Caregiver positivity about the child’s strengths was coded on a scale from 1-6 and had a mean of 4.21 and a standard deviation of 1.11. See Table 2 for examples and frequencies of each level.

Table 2.

Coding levels for caregiver positivity of child’s strengths.

Code Description: Caregiver… Example: N (%) of sample
1 …cannot report any strengths N/A 0 (0.0)
2 …identifies strengths but has difficulty doing so evidenced by verbalizations or hesitancy/long latency OR makes statements about the child’s identified strength(s) that negate or diminish the positivity of the identified strength implies the child’s choice in exhibiting the strength OR makes critical statements directly about the child  • “He can be a stink brat”
 • “You think it’s easy to think of and then now you…[5 second pause] he’s a very positive kid”		 3 (10.0)
3 …makes a qualifying (but not critical) statement about the child that may prevent the strength from consistently being apparent OR qualifies the consistency in which the child demonstrates the strength  • “He’s an easygoing kid for the most part”
 • “When his behavior is good, he’s fun to be around”		 4 (13.3)
4 …provides qualifying situations or circumstances that prevent the child’s strength from being consistently apparent. This qualification does not negate the child having that strength but serves to contextualize the strength based on limitations outside the child’s control or cites external situations in which the strength is most apparent.  • “She wants to please adults…she can’t always do it in the moment but she really desires that, that approval”
 • “He is a very loving child when he has the opportunity”		 8 (26.7)
5 …identifies the child’s strengths and does so without much elaboration or illustrative examples (e.g., the parent provides the strengths in a list-format or in 3 short sentences).

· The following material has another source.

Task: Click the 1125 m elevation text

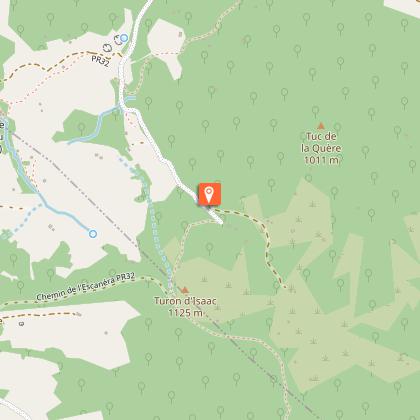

No qualifying or critical statements are made.  • “He is really funny, he loves to help, and he loves to learn.” 13 (43.3)
6 …only identifies the child’s strengths and provides examples or elaboration on ways in which the child demonstrates the strength(s). The parent’s tone is frequently proud, humorous/amused.  • “[She] is a very loving little girl. Very loving…it’s almost like she has an inside radar and let’s say that someone comes in and it’s a very gentle person she will sense it right away and they will become—almost like an instant rapport. She’s always amazing me at that.” 2 (6.7)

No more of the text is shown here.